In general, the consensus of the forecasters was that there is only an 18 percent chance that the unemployment rate will fall below 10 percent this year, and a 36 percent chance that it won’t fall below 10 percent until after the second quarter of 2021 — over a year from now.


To give you an idea of how terrible a double-digit unemployment rate potentially sustained over 21 months would be, the unemployment rate had been at or above 10 percent for only 11 months total from 1948 through 2019.
But forecasting our economic future is a challenging business even when we’re not in the middle of a global pandemic. And as our respondents filled out their questionnaires, they were weighing a lot of unknowns and making their own assumptions about the trajectory of the virus and the economic crisis — including when a vaccine will be developed, how quickly businesses can get up and running, and even whether there will be a second wave of COVID-19 outbreaks in the summer or fall. Our economic indicators aren’t really designed to capture such a quickly unfolding crisis, which makes it even more difficult to predict what they’ll be saying a month or a year from now. “I assumed a base scenario where there’s a slow lifting of lockdown orders and no reversal,” Wright said. He also assumed there would be continued support from the Federal Reserve and Congress. “But what if there’s a big standoff in Congress and unemployment benefits don’t get extended? What if there’s a second wave of the virus?”

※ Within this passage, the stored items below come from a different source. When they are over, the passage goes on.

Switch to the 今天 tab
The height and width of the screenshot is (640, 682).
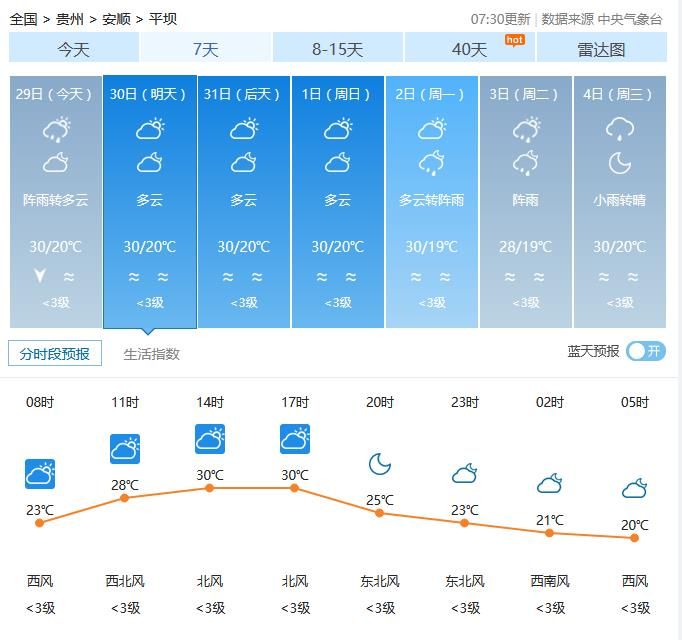pos(73,49)
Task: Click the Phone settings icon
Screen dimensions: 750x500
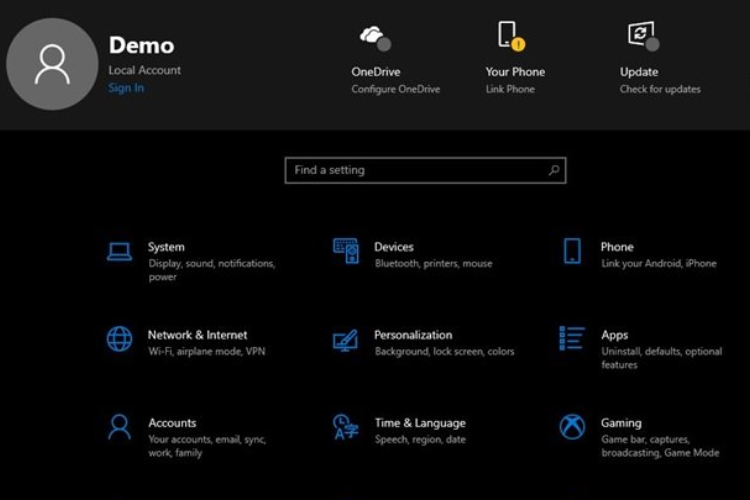Action: click(572, 251)
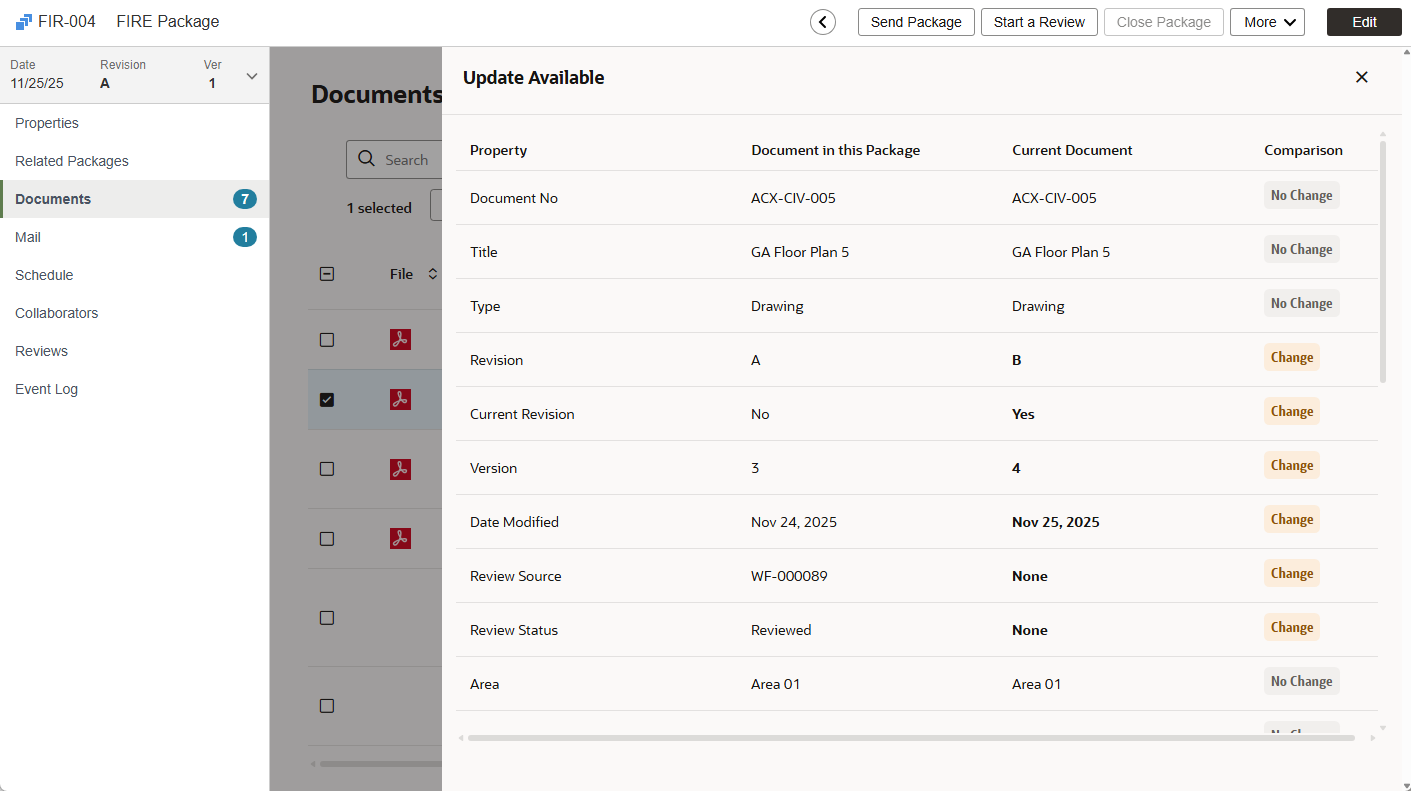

As such, many of the experts predicted a wide range of possible outcomes, particularly on questions that required them to project more than a few months into the future. For example, the economists’ median prediction for what the unemployment rate would be in the December 2020 jobs report — 12 percent — was just a little lower than the unemployment rate in the April jobs report (14.7 percent). But the experts’ confidence in their responses varied a lot — with upper-bound estimates ranging from 10 to 30 percent and lower-bound estimates ranging from 6 to 15 percent.


You can also see this uncertainty in our earlier question about when GDP will finally recover. The economists agreed that it was unlikely for real GDP to return to where it was before the COVID-19 pandemic anytime soon. But beyond that, they weren’t particularly sure when a recovery might happen.

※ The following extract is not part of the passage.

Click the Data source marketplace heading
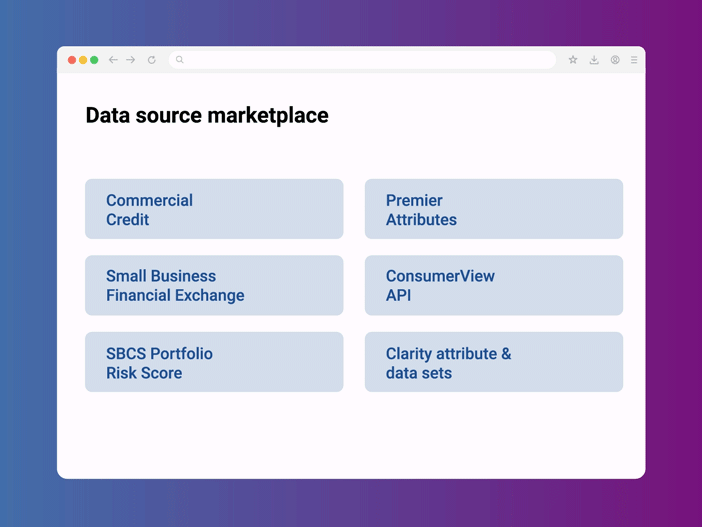The height and width of the screenshot is (527, 702). [207, 116]
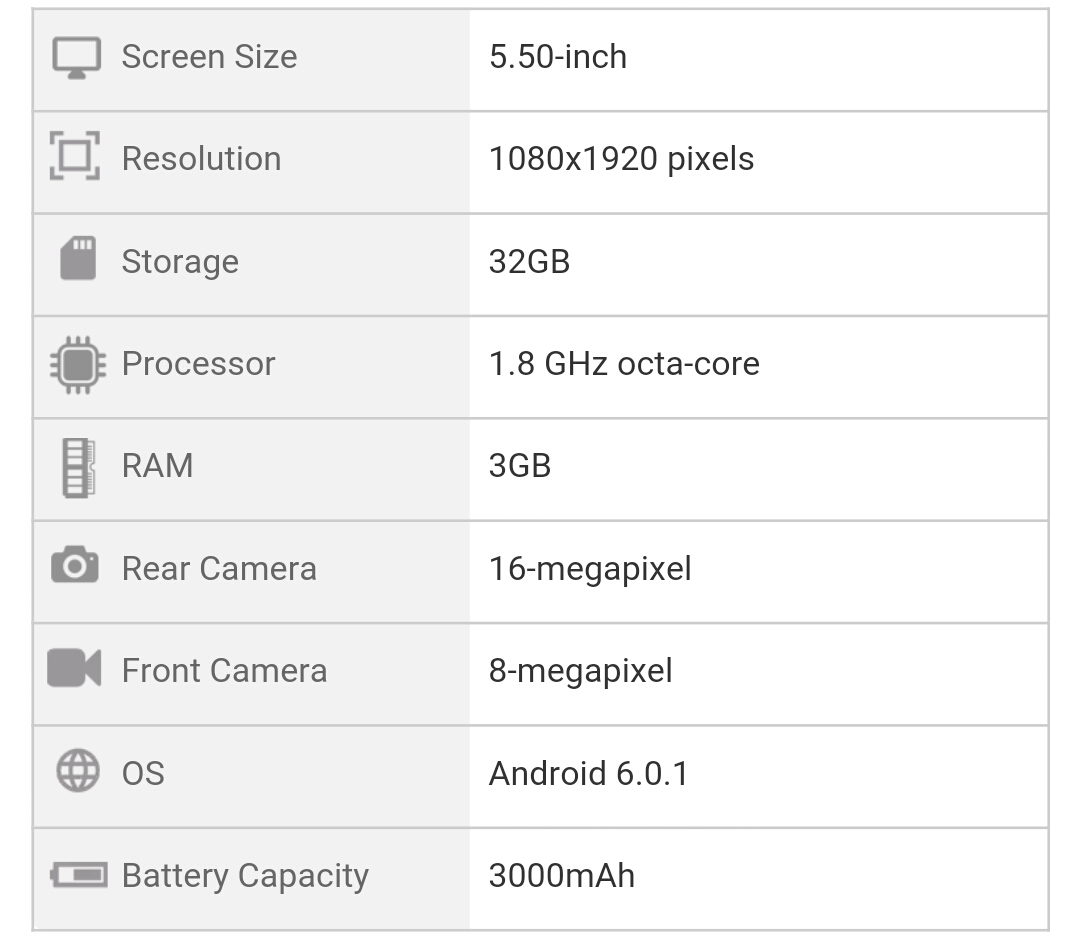Click the 32GB storage value
Image resolution: width=1080 pixels, height=943 pixels.
529,261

None of these projections are especially encouraging — remember, the unemployment rate was only 3.5 percent back in February, and the peak during the Great Recession was 10 percent. But they’re also an important reminder of just how much is up in the air right now, as we scramble to simultaneously contain the virus and rev up the economy.
We’ll be checking in with the panel of economists periodically as the pandemic and economic crisis continue to unfold. Their predictions will likely shift as the economy reopens and the long-term public health response becomes clearer. But right now, even the experts don’t seem to be expecting a rapid rebound from this recession — in fact, the economic pain of the COVID-19 crisis could be with us for years.